### ASSIGNED TASK
For each line in the data below that holds "target", return a copy.

### EXERCISE INPUT
┄┄┄┄┄┄

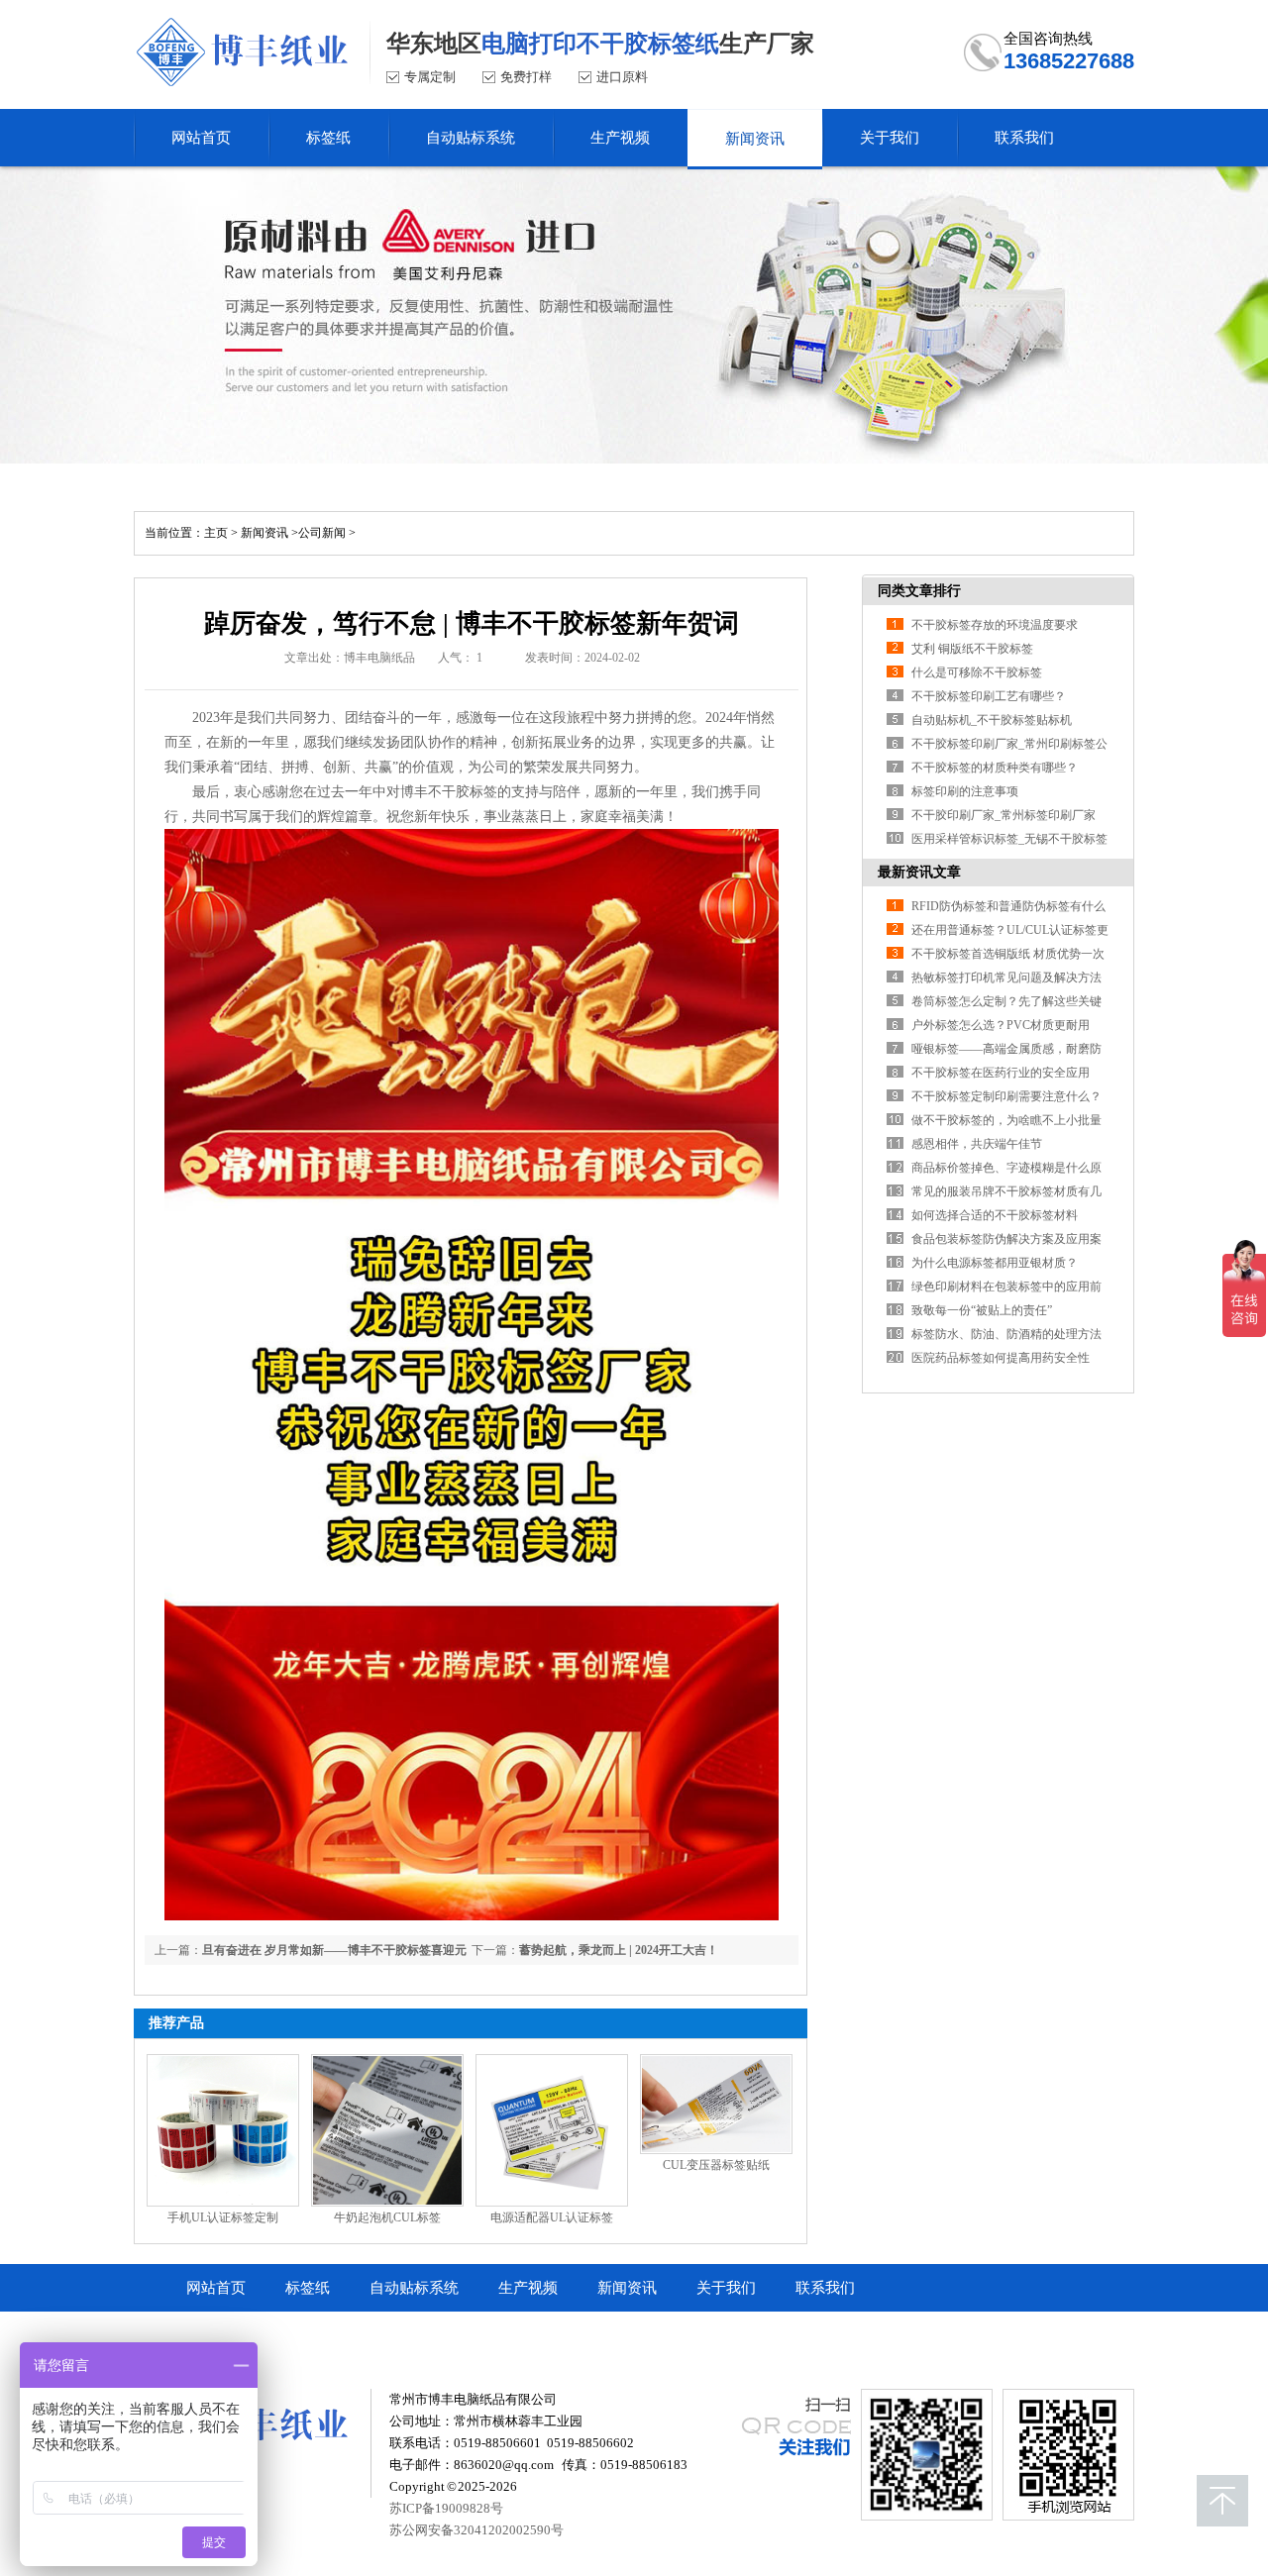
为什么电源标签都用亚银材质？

┄┄┄┄┄┄

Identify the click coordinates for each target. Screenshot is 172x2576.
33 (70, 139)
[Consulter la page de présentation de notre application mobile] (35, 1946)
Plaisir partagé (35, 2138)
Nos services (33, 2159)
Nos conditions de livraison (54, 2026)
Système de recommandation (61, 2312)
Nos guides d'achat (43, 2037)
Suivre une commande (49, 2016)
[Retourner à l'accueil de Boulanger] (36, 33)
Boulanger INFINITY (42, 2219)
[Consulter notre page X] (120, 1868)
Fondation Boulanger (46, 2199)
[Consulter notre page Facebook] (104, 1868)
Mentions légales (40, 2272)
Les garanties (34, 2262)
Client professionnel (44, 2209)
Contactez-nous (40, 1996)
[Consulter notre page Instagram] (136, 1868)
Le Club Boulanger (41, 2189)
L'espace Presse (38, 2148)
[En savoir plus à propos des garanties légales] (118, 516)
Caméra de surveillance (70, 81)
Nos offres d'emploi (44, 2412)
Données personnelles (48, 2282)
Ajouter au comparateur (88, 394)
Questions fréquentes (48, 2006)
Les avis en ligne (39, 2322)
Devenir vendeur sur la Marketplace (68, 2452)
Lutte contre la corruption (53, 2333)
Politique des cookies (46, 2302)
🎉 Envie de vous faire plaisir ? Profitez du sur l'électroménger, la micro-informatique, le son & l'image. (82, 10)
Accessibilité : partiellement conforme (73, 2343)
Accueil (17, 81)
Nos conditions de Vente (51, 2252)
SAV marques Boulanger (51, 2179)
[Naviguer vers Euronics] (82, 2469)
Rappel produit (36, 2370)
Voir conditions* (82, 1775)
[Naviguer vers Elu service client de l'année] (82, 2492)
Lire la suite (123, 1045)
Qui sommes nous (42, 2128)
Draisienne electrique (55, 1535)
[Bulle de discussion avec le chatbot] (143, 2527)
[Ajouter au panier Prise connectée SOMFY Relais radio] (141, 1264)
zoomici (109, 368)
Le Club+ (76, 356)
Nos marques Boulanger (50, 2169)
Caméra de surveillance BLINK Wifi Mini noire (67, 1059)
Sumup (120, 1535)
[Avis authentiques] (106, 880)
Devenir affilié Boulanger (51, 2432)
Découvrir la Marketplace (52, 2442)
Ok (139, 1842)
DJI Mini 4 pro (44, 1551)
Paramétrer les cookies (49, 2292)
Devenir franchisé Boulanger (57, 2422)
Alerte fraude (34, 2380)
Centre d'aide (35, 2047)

┄┄┄┄┄┄

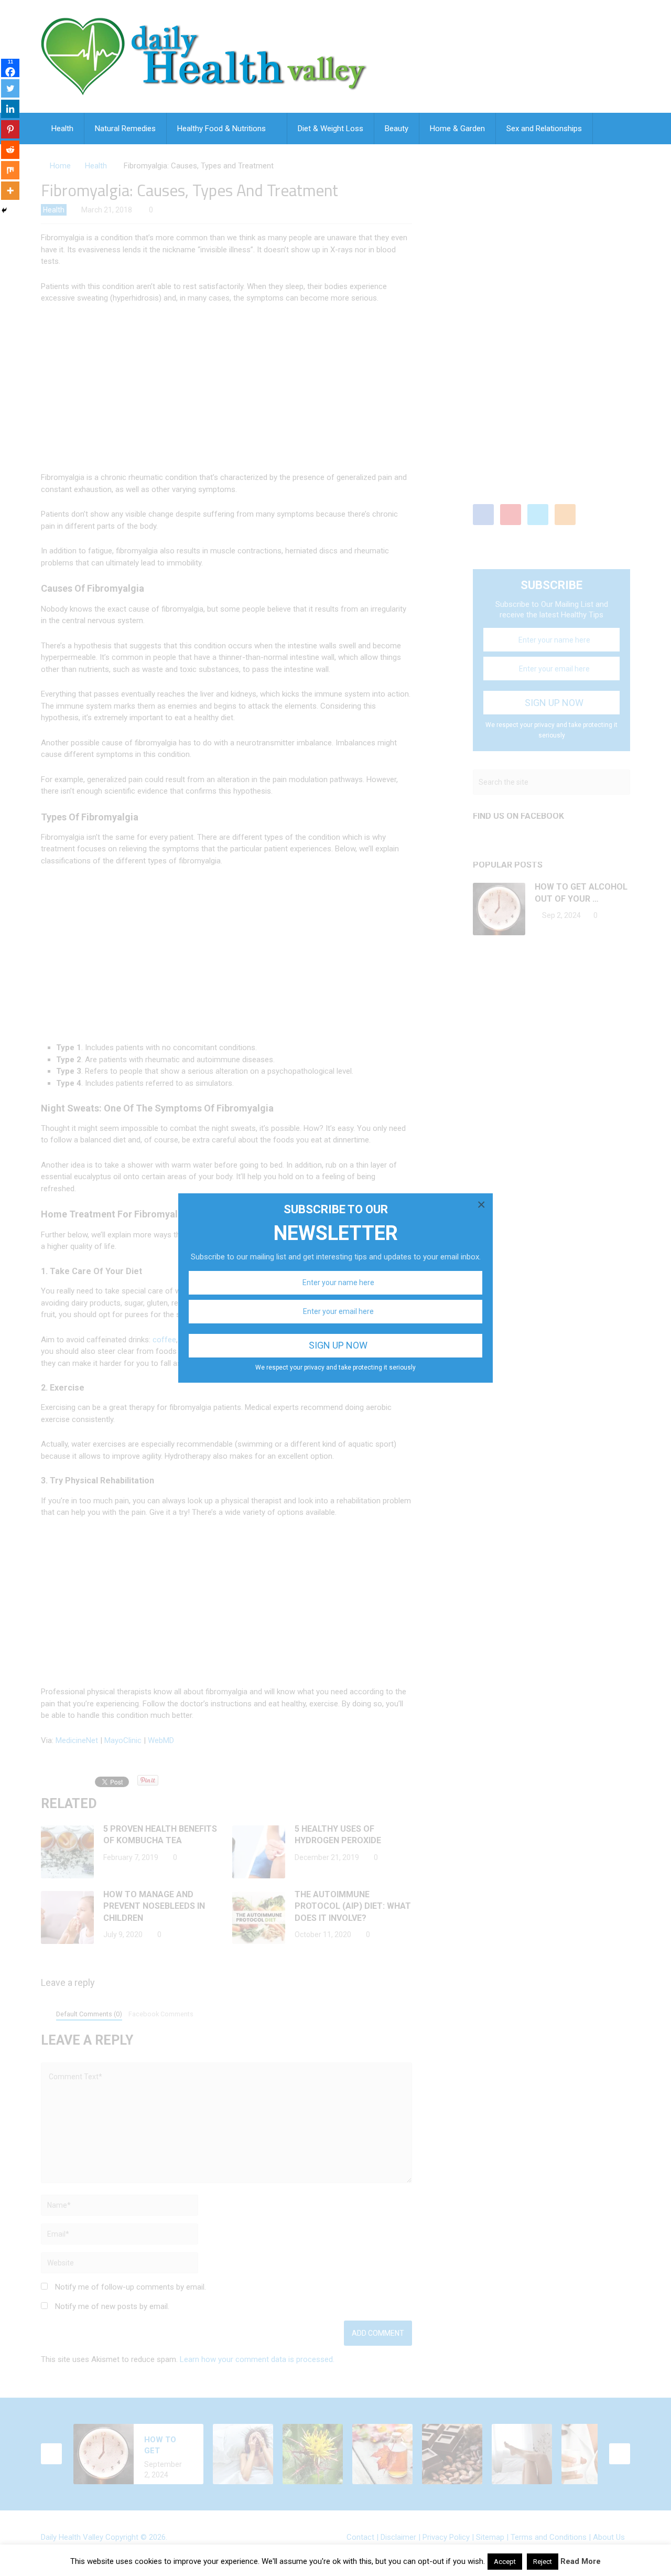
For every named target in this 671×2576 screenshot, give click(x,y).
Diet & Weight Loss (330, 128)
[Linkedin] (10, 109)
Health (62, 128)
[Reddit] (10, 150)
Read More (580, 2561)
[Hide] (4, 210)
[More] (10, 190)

┄┄┄┄┄┄

### EXPECTED ANSWER
Identify the click coordinates for each target. Screenshot is 172x2576.
For every named target in this 671×2576 screenshot, give click(x,y).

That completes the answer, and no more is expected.